Nice. An slick, legal-thriller-paced novel about the early career of Cicero, told through the eyes of his secretary, Tiro [whose invention of Latin shorthand not only stands him in good stead historically, but also forms an important plot point]. Republican realpolitik is the true hero of this book. There isn't a page without a a speech, a conspiracy, horse-trading, the threat of a political emergency - totally OhNoTheyDidnt! (Ancient Rome). The pages seethe with the characters and circumstances of those obscure fellows: Julius Caesar, Pompey, Crassus, Cato, Catilina and others. The drippy thing is that Harris does more justice to the sketches of these supporting characters than he does to his top man Cicero. I'm afraid the writing stands at such a distance from insight or speculation about the character of Cicero that at times it seems pointless to read bits of his thrilling speeches in a novel when we could very well have taken a hit off that pipe by -- reading a book of his thrilling speeches. We end up knowing everything about his Wikipedia article and nothing about his LiveJournal, so to speak.

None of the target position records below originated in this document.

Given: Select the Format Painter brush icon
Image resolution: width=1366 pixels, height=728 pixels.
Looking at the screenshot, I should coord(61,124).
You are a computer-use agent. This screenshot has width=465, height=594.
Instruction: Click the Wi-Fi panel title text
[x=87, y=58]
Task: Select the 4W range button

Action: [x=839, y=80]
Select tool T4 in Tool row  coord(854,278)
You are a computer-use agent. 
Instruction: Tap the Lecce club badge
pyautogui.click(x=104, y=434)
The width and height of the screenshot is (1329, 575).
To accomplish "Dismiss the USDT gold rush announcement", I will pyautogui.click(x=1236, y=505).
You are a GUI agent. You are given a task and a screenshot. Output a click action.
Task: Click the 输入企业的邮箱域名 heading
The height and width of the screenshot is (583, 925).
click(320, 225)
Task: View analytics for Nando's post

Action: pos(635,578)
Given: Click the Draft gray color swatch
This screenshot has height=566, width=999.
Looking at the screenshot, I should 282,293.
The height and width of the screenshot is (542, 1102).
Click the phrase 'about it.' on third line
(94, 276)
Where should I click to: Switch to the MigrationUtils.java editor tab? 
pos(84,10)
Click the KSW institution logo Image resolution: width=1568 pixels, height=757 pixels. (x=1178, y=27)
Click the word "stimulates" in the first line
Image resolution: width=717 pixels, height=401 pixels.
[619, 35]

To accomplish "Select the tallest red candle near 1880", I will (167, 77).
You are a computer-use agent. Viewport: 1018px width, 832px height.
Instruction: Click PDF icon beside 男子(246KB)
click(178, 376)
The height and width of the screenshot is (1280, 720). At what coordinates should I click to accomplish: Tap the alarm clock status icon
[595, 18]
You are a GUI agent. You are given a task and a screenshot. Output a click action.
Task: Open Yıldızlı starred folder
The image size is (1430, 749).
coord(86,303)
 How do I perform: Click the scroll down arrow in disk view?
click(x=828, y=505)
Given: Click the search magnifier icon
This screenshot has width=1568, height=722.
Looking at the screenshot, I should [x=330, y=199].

The saving grace is that Wikipedia articles involving Cicero are generally highly entertaining, since the man could talk a bit. Even so, fair warning: even Wikipedia historians will find the infodump in the first 50 pages tiring ["Of the six hundred men who then constituted the senate, only eight could be elected praetor - to preside over the courts - and only two of these could go on to achieve the supreme imperium of the consulship." Groan. Even Ridley Scott didn't do that]. So I don't know how primary text fans [of whom I am not one] will stand it. But let this not deter you -- it is still an engaging read, because it picks up steam quite admirably. Harris is a veritable artist of the gripping political intrigue. I'm thoroughly impressed with his skill at sustaining reader interest in events and outcomes that were spoilered for us two thousand years ago. In spite of its lack of psychological depth the book actually does a fabulous job sustaining an internal rhythm, with excitement building around Cicero's cases, his elections, and the changes in his own political positions. Most writers would despair of bringing it all together to fit so well. A-grade light reading, all in all. I will definitely be reading the recently-released Conspirata if I get a chance and a free day.


  1. indeed..resistance is fertile..came across ur blog..& fell in love..hope u read more this year..i sure will follow!good luck with your munch!

  2. Thank you! Glad you're enjoying.